Its small size and bad boy attitude make the MINI Cooper S Coupe an ultimate weapon to slice through traffic, and makes your favorite on- or off-ramp tremendous fun. The grip on the Coupe is phenomenal, and the feel through the steering is sublime. MINI really knows how to make a front-wheel-drive car handle! Not only that, we averaged mileage in the high 20s regardless of how leadfooted we were. And we were!
The standard sport seats are excellent, making longer journeys reasonably comfortable. Also, since the Coupe has a trunk instead of a hatch, it seems a bit quieter on the road, too.
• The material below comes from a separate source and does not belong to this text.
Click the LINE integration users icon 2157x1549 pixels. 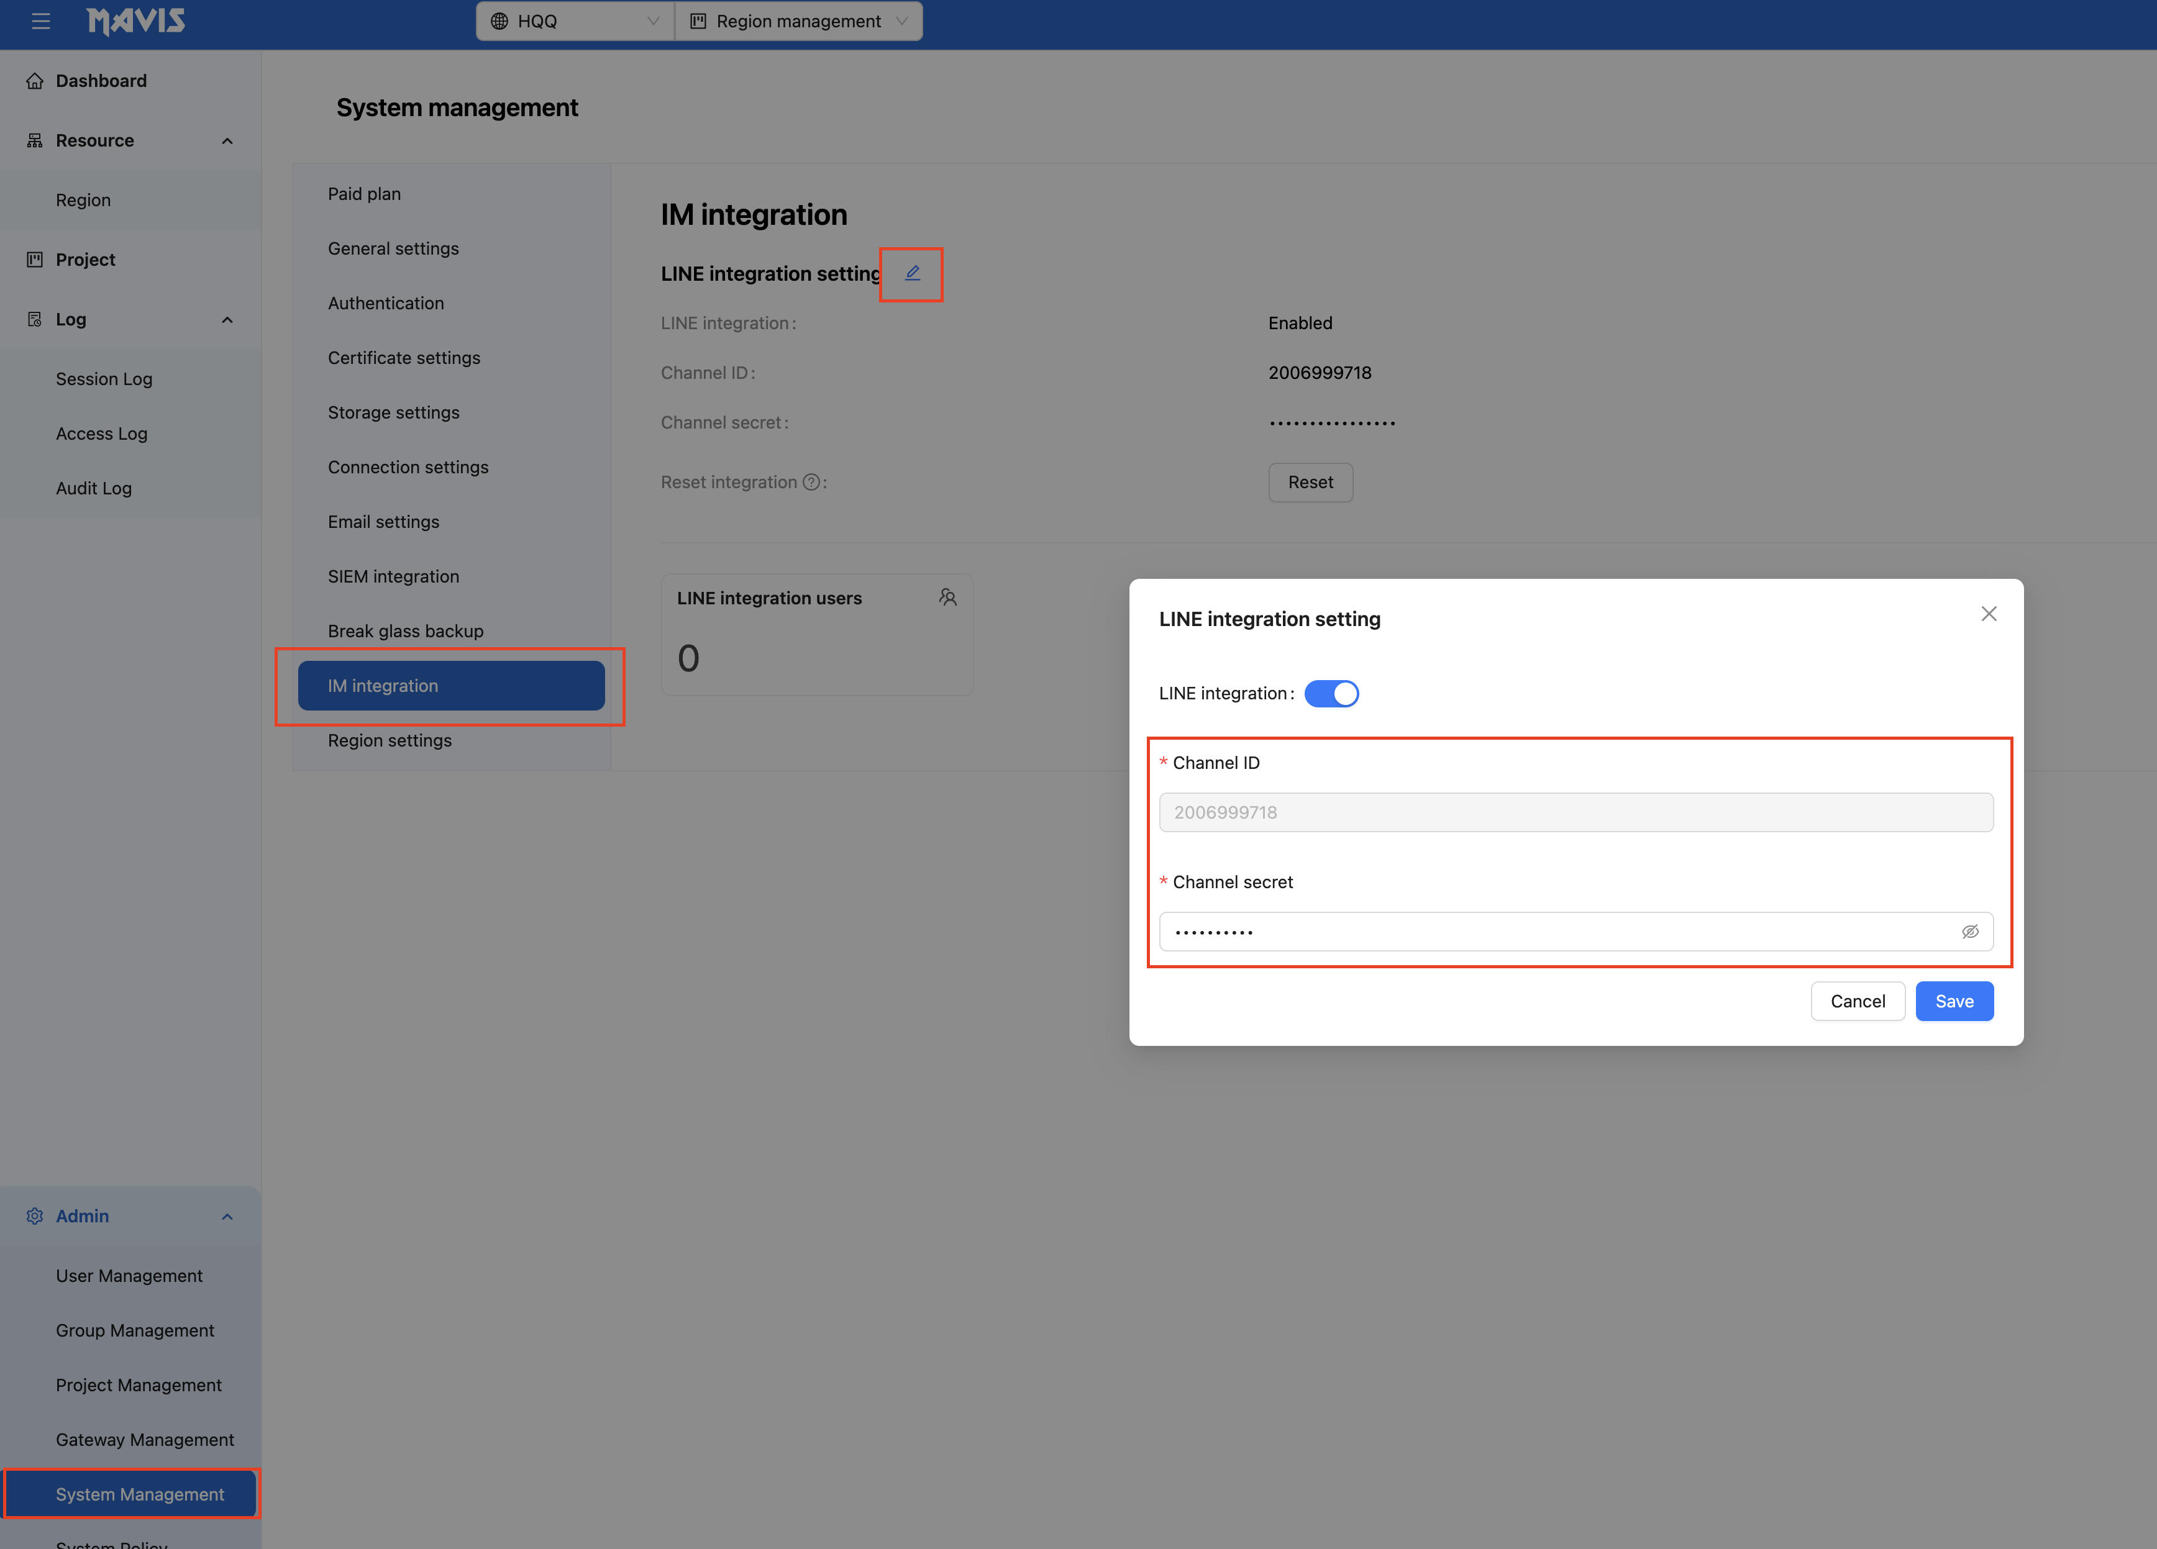(947, 597)
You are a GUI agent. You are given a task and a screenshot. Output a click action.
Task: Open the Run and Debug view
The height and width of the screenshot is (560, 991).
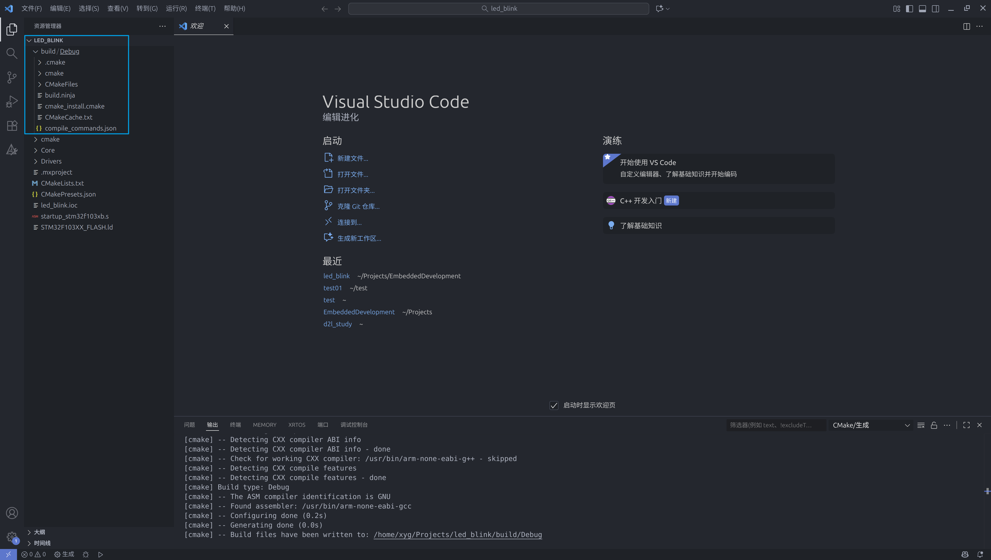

The rest of the interior is typical MINI, which is stylish and fun (though some have rated it over the top). We think it perfectly suits the Coupe’s outrageous nature. Our tester had the Technology Package, which adds to the fun with an amazing 480-watt Harman/kardon sound system, a large 6.5-inch hi-def screen perfectly placed in the giant center-mounted speedometer, and MINI Connected, which lets you access Facebook, Twitter, and other things. Our only complaint is that the small stalk that controls the features is extremely fiddly, and it seems like you need multiple actions to call up the simplest things.
Like all MINIs you have a ridiculously wide amount of choices in packages, options, trims and accessories to make your Coupe truly one of a kind. If you just want extreme style and fuel sipping, economy the base Coupe starts at just $21,300. Our S model started at $24,600 and was extremely well optioned at a bit over $30,000. For you performance extremists, the MINI Cooper John Cooper Works Coupe model starts at $31,200.
Our recommendation? Cooper S Coupe without the sport suspension (it’s just a little too harsh) as a maximum grin-inducing machine that’s fun to drive, fun to be seen in, and a kick to look at sitting in your driveway. We can’t wait to see what MINI comes up with next.